Problem to solve — Please render the lines of the items from the one containing "This screenshot has width=953, height=535." through the one containing "(x=547, y=253)" as a JSON list of strings, one string per line, with blank lines skipped and the pictures left out.

* Begin *

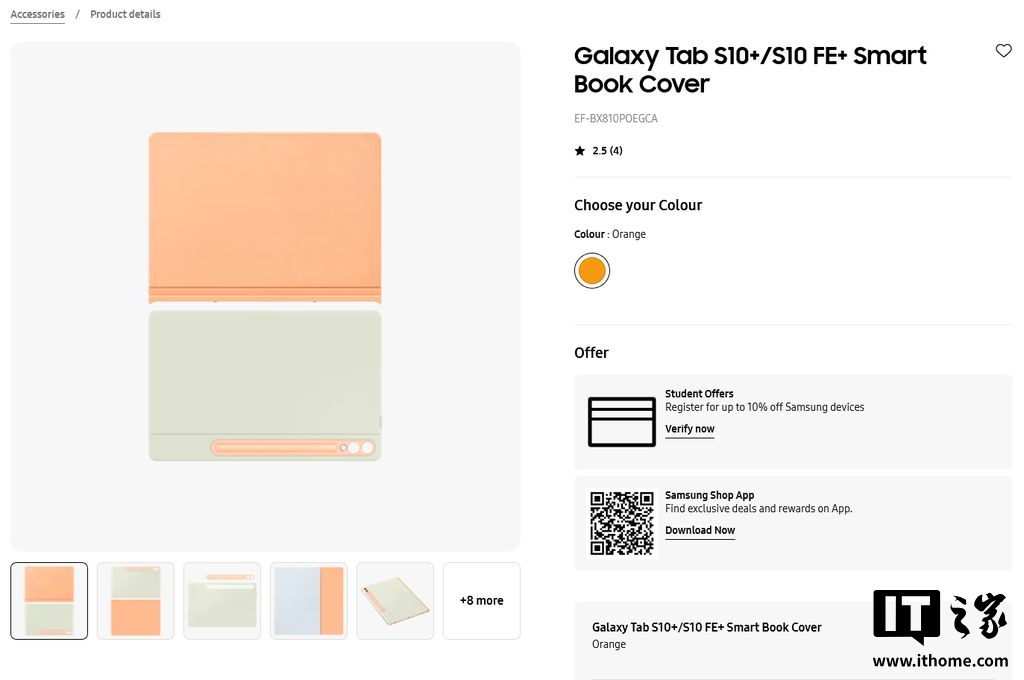This screenshot has width=1024, height=680.
Task: Click the Samsung Shop App QR code
Action: pyautogui.click(x=621, y=523)
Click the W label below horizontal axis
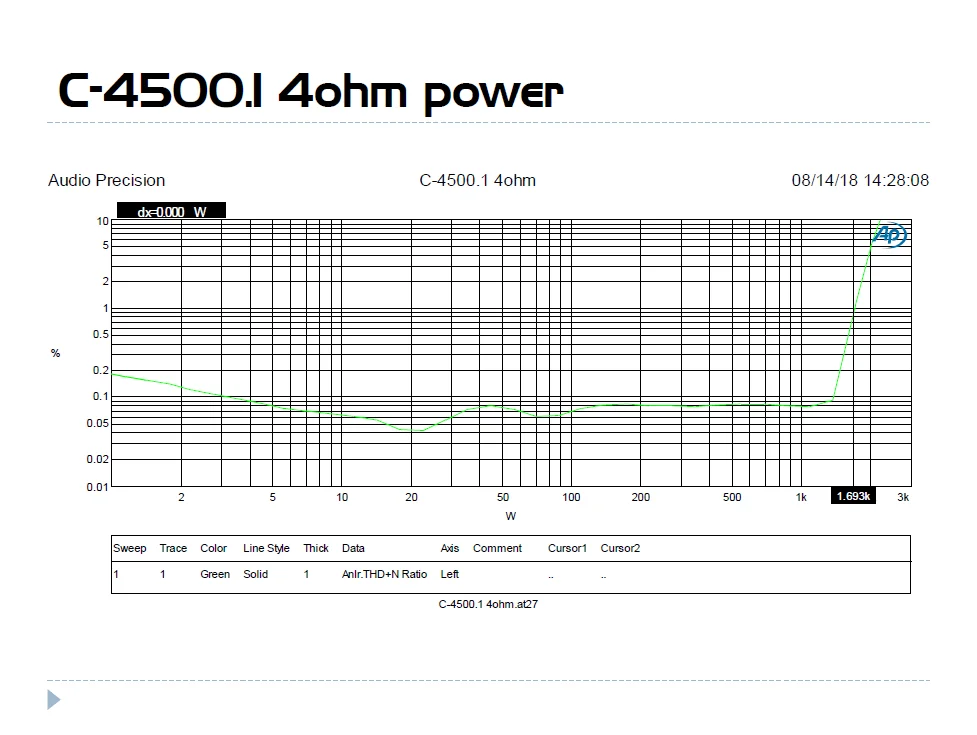This screenshot has height=735, width=977. click(x=511, y=517)
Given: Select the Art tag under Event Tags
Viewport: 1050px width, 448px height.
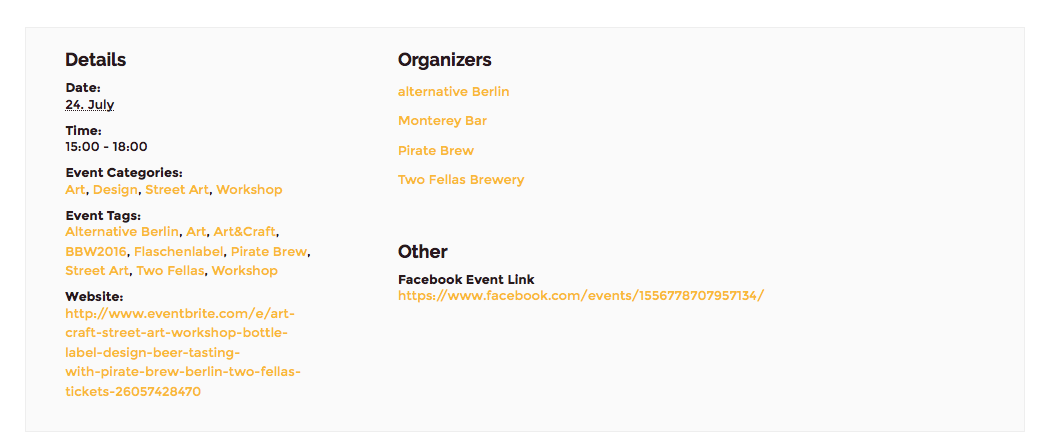Looking at the screenshot, I should click(196, 232).
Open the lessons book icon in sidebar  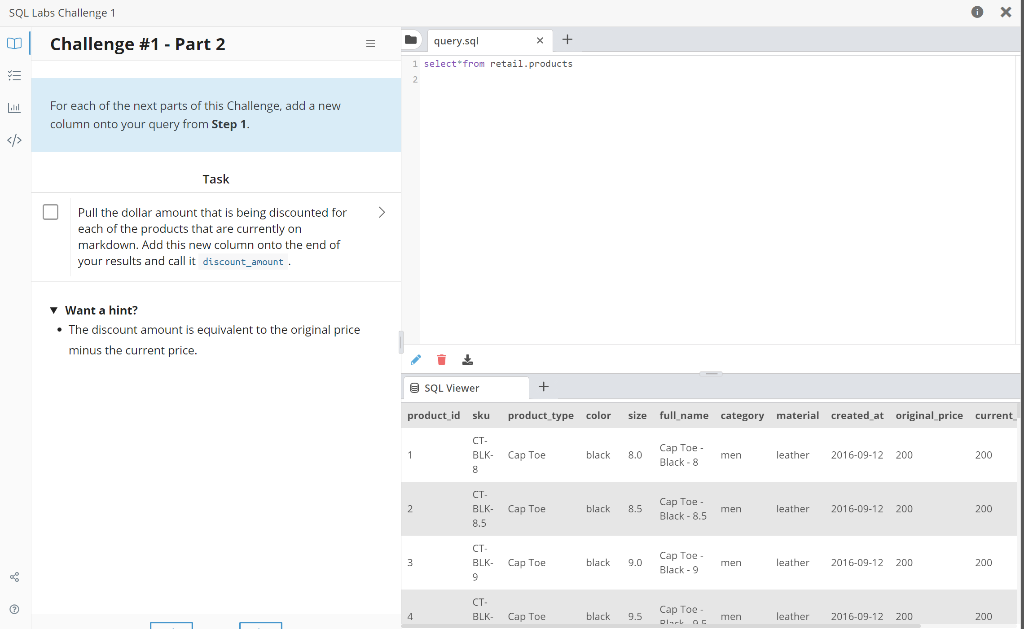14,43
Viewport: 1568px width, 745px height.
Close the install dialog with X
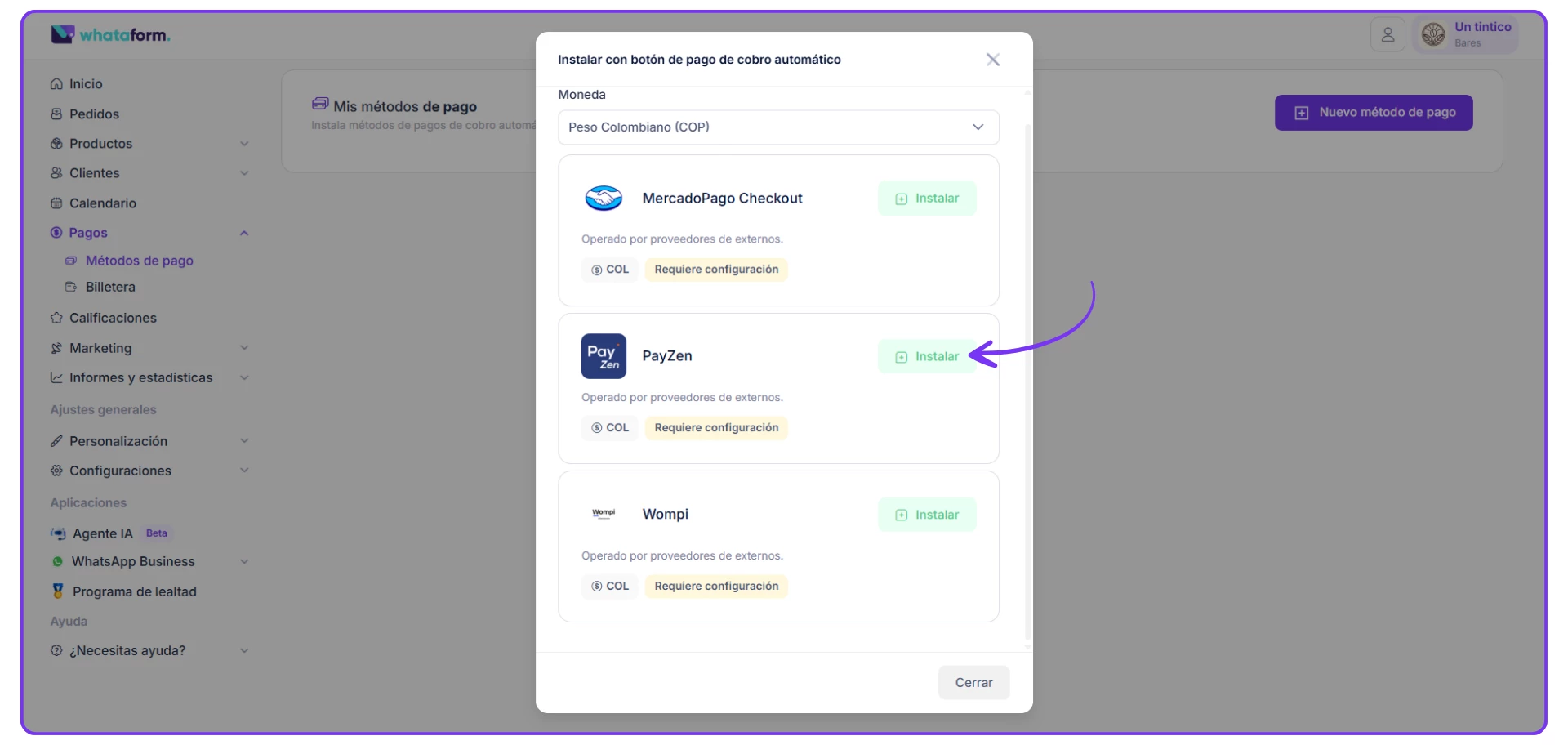click(992, 60)
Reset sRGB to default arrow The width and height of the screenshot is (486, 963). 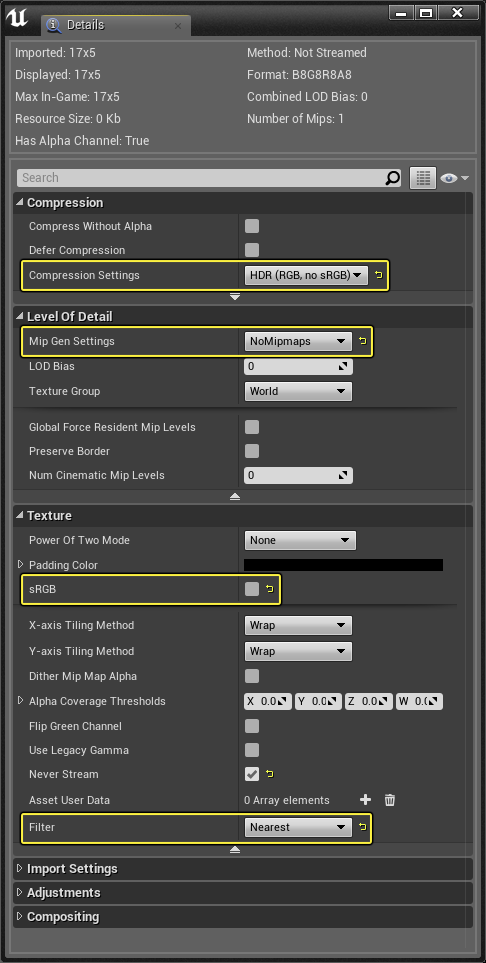[269, 589]
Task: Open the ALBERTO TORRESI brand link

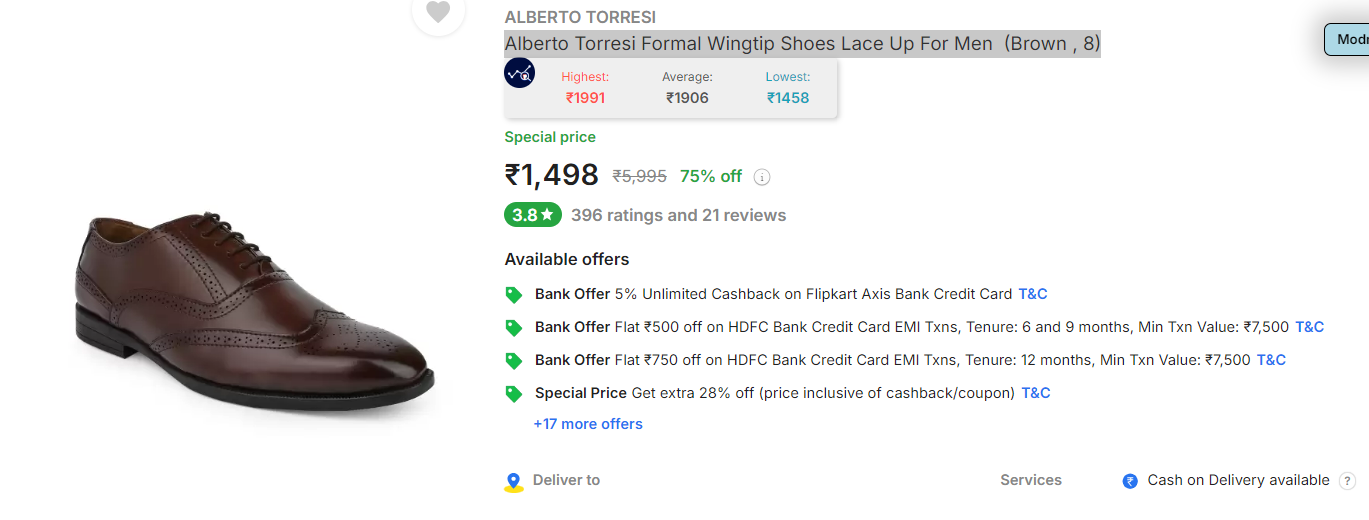Action: click(x=580, y=17)
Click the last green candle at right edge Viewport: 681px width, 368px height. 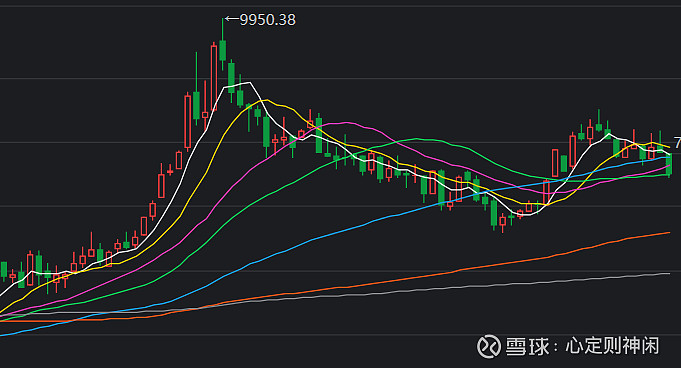(669, 164)
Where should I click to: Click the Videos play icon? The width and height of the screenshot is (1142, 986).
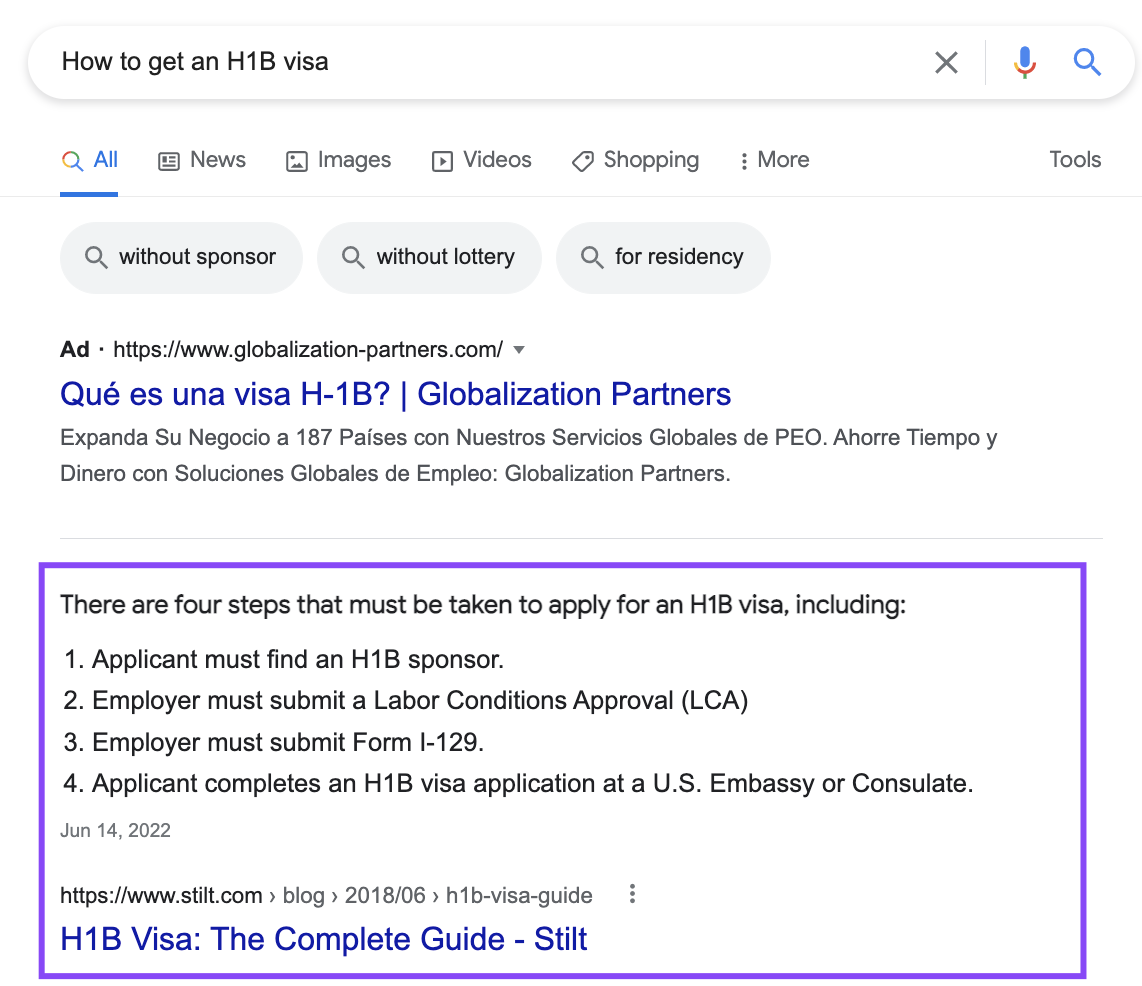tap(442, 161)
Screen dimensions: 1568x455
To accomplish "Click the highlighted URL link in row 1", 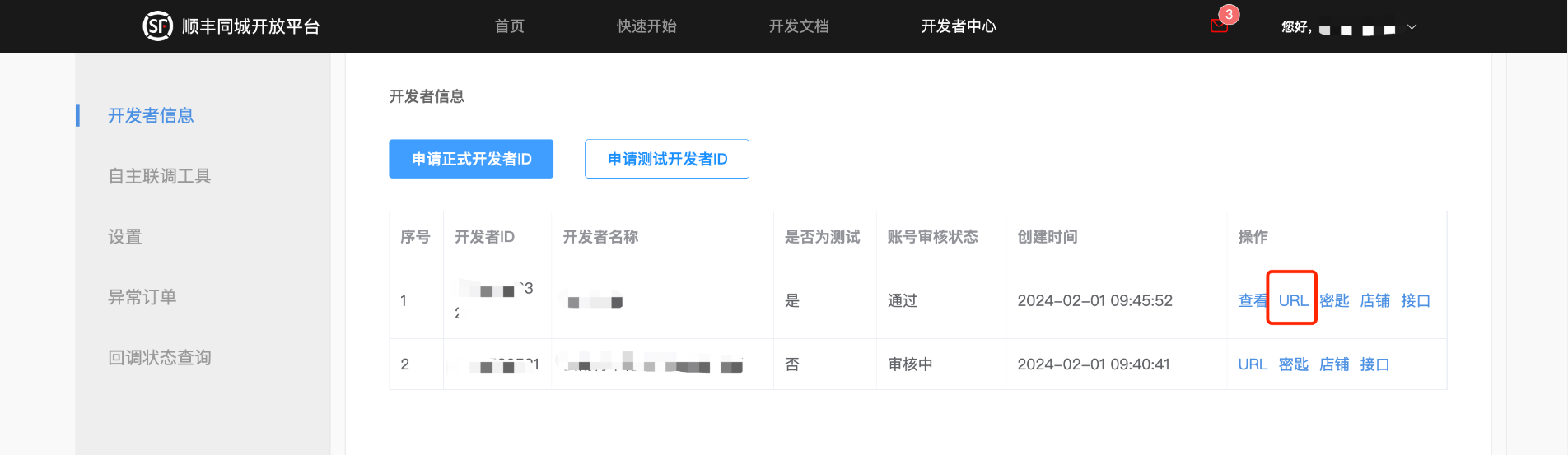I will click(x=1293, y=301).
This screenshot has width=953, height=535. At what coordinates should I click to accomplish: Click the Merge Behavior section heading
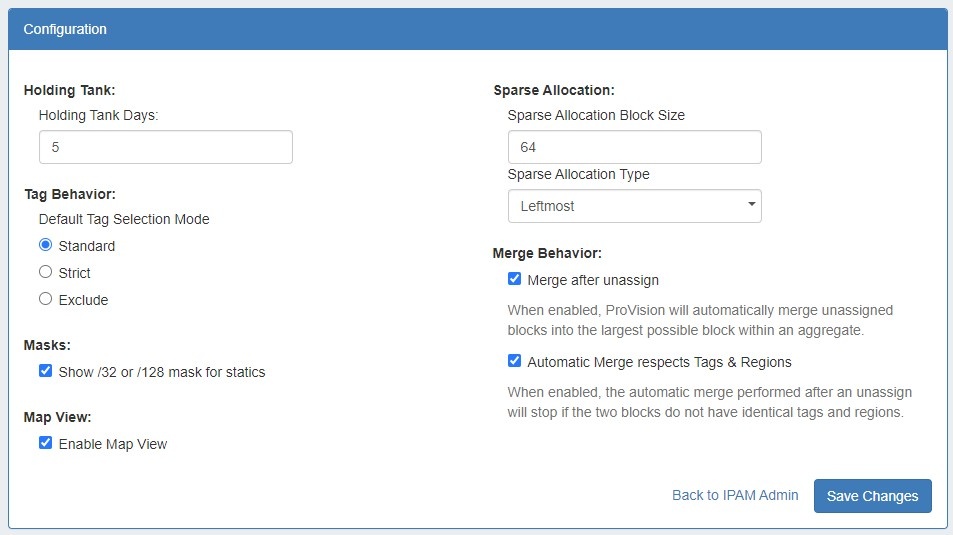(x=547, y=253)
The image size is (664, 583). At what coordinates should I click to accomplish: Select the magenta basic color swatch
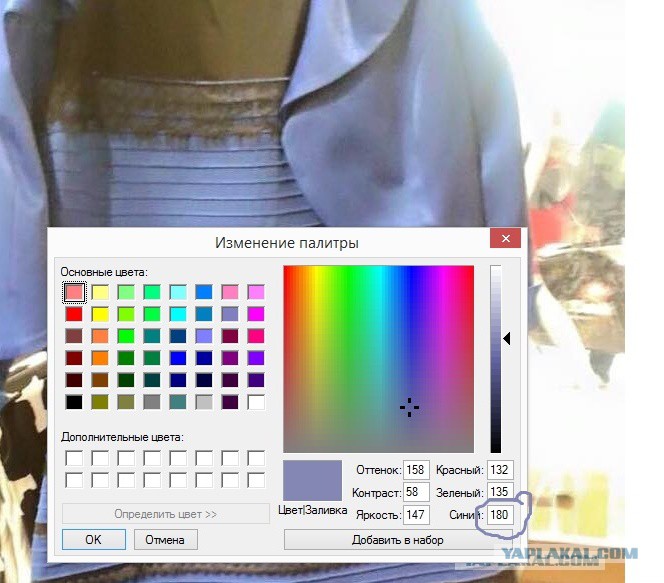coord(256,314)
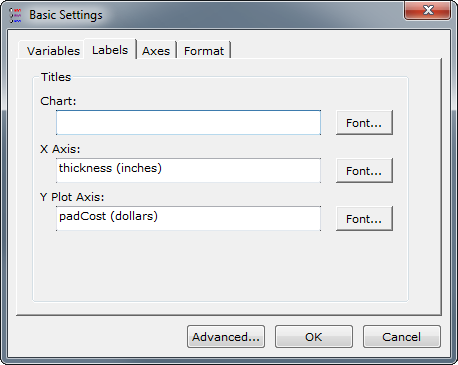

* End *

Task answer —
[
  "This screenshot has width=953, height=535. At what coordinates should I click to accomplish: Click the Merge Behavior section heading",
  "(x=547, y=253)"
]